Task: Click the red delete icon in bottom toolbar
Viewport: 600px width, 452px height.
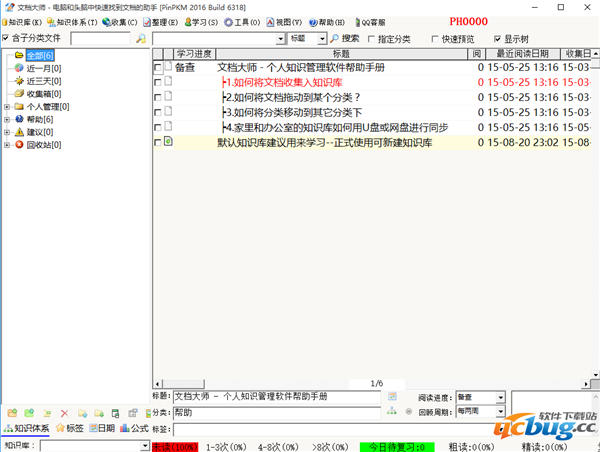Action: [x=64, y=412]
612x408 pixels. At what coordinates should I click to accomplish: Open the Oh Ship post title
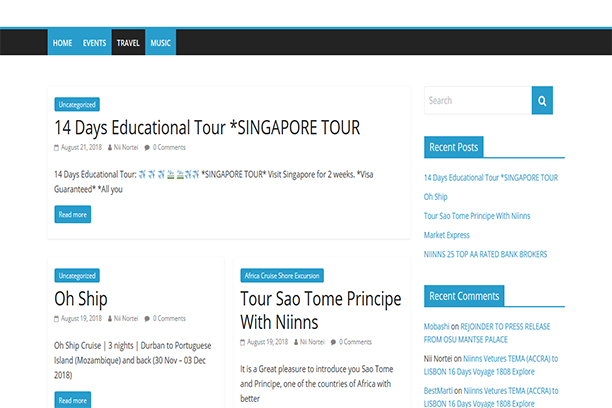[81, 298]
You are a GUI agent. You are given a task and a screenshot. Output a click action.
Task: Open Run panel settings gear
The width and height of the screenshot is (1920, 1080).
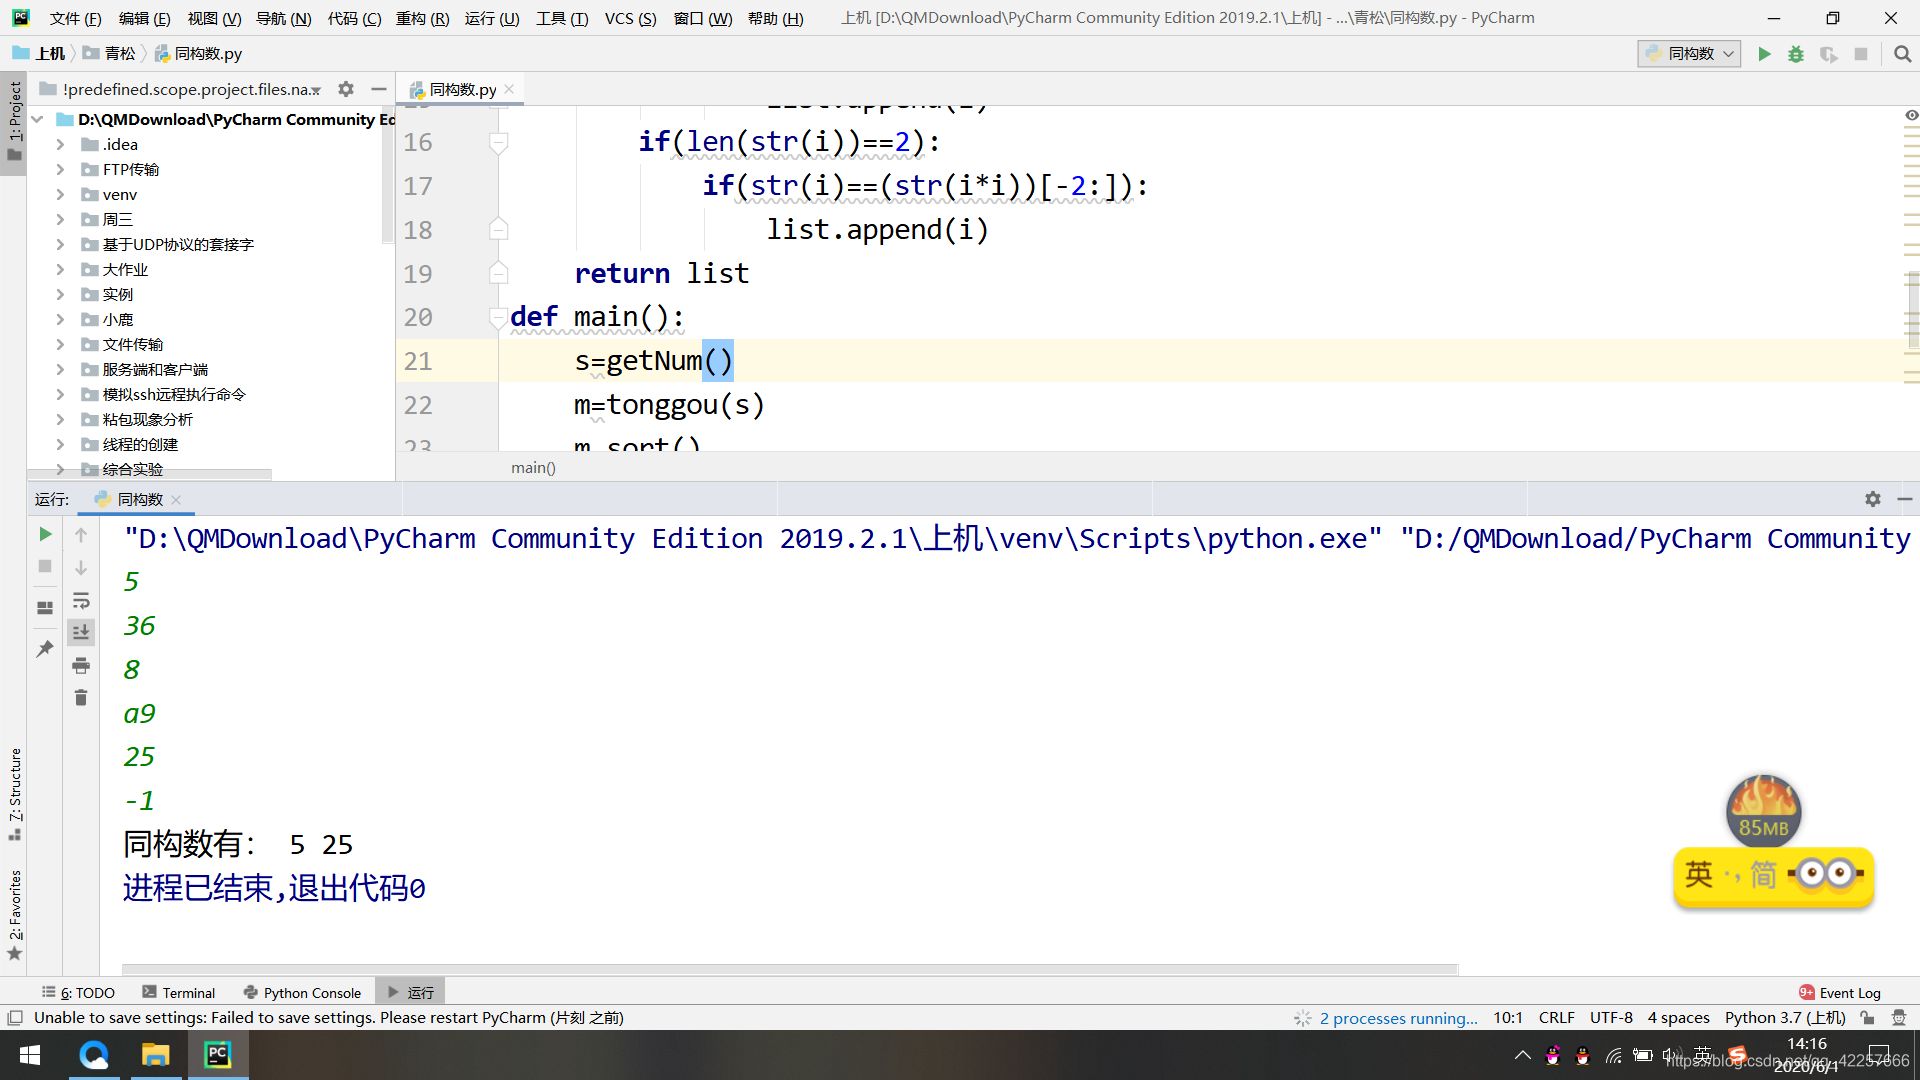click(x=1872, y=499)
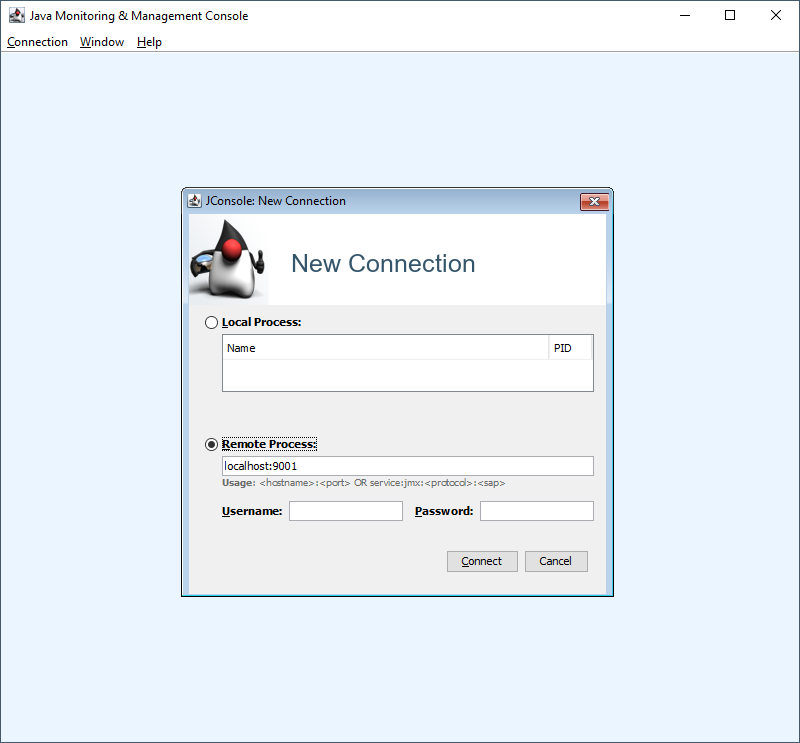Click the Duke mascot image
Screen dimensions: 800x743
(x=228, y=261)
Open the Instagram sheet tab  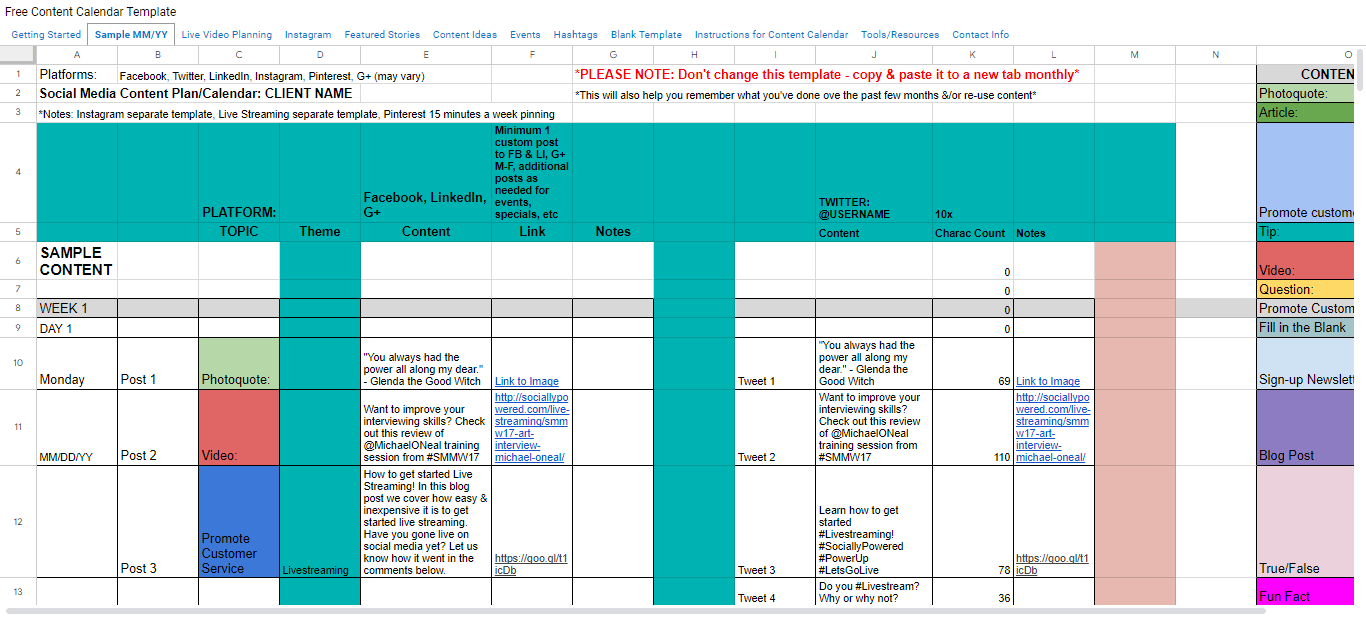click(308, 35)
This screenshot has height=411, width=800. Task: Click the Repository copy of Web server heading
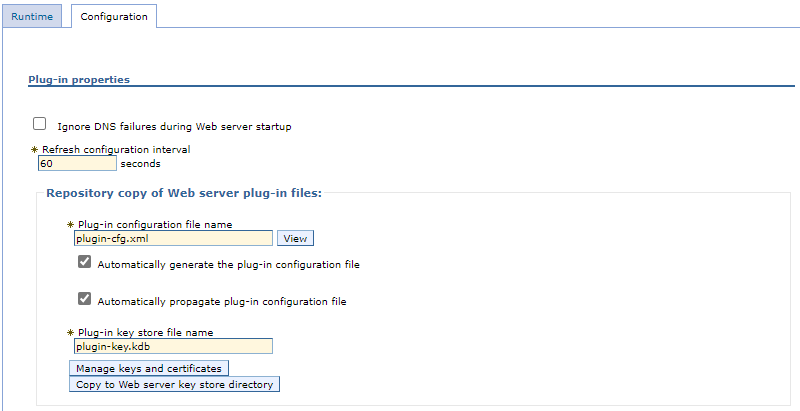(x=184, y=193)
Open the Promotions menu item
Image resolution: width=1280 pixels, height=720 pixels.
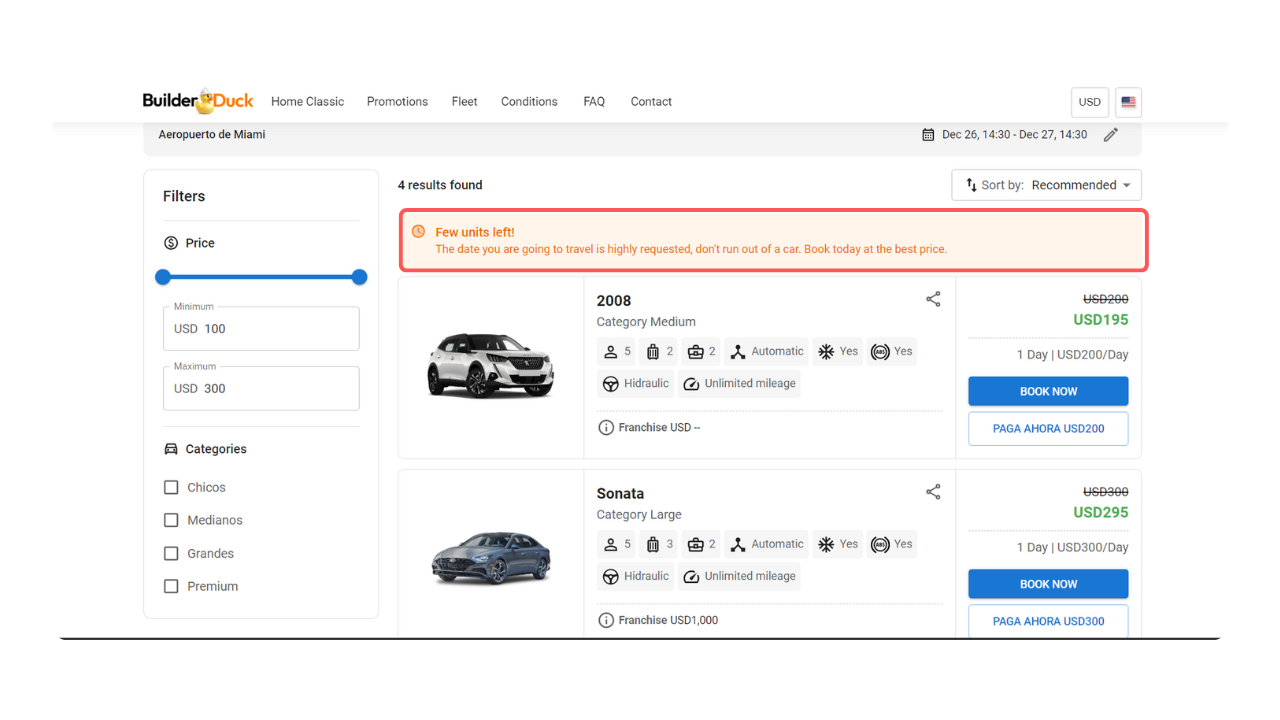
--------------------------------------------------
Brief: Starting with the line containing "This screenshot has" and going on through the end of the records, write the lines out again with "Promotions" swapped for "Deals" and nothing else changed. Leave the pictures out.

Response for this exercise:
This screenshot has height=411, width=800. Task: Click the Repository copy of Web server heading
(x=184, y=193)
Open the Deals menu item
Image resolution: width=1280 pixels, height=720 pixels.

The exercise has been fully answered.